So your kid’s online, and suddenly they’re being exposed to all kinds of temptations — and you may not always be there to help them make the right choice. It’s time to have The Talk.
Sit them down and explain, “When someone likes like another person’s content very much, they sometimes Like or Favorite it. If it’s very special content, they may decide to reblog it.
“And when the time is right for you, that’s something you’ll probably want to explore for yourself.”
Make sure you talk about not pressuring others to like or reblog your content, and about how nobody should ever do that to them.

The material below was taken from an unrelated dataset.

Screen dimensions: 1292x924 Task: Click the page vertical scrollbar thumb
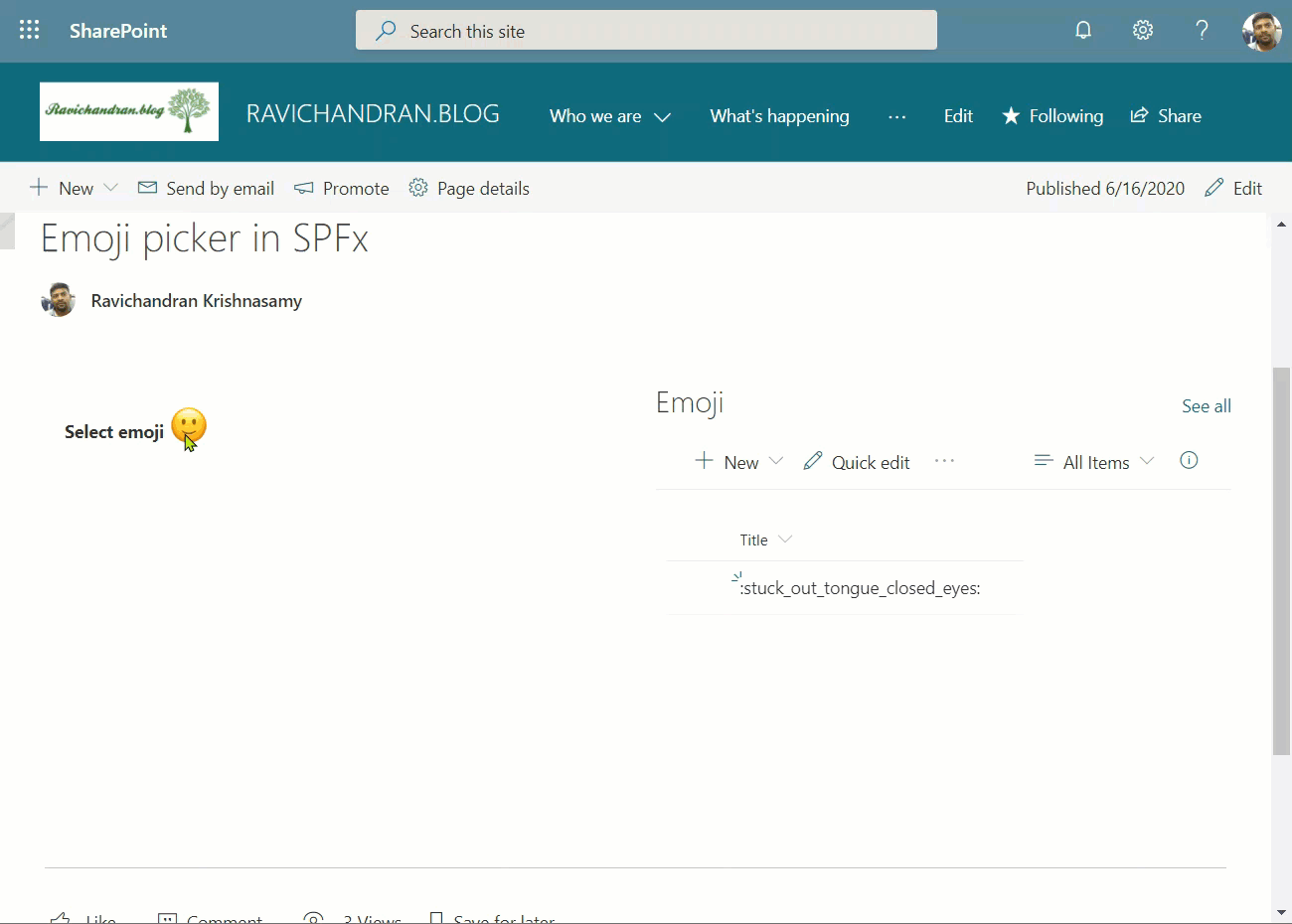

And then —tactfully— broach the subject of metrics. How getting a lot of likes, shares, retweets, notes and comments can feel really great… but that it’s easy to fall into the trap of chasing numbers instead of actual connections with other people. And how that can lead you to lose your sense of yourself and your own wonderful, invaluable voice.

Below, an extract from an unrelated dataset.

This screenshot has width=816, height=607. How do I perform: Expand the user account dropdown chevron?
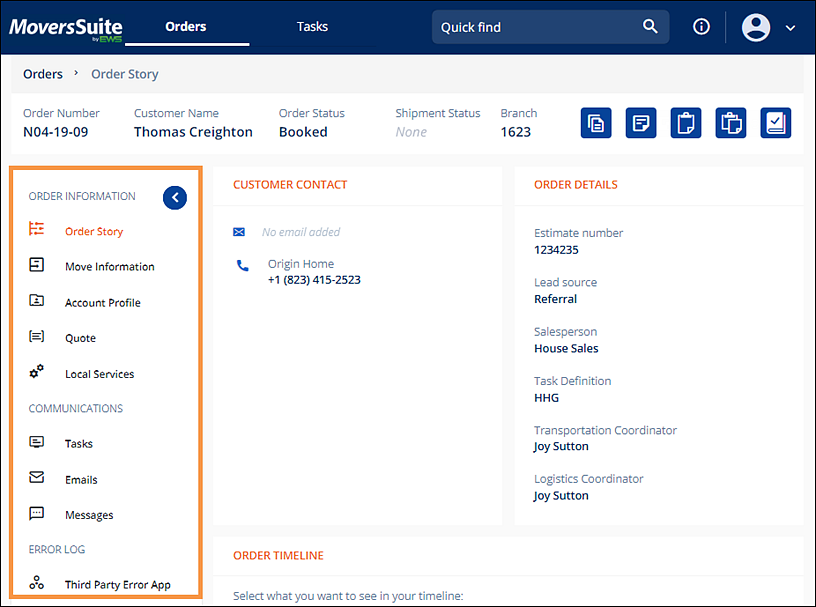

“I don’t ever want you to feel your worth as a person depends on how many followers you have, or how many people are liking or sharing your content,” you could say. “Your voice is worthwhile in and of itself. Listen, maybe you’ll have five or ten or thousands of people who love what you have to say. Which is great. Just don’t ever confuse loving your content with loving you.
“That said” (and here a hug wouldn’t be out of place) “as long as I’m online, you’ll always be able to count on at least one like for everything you post.”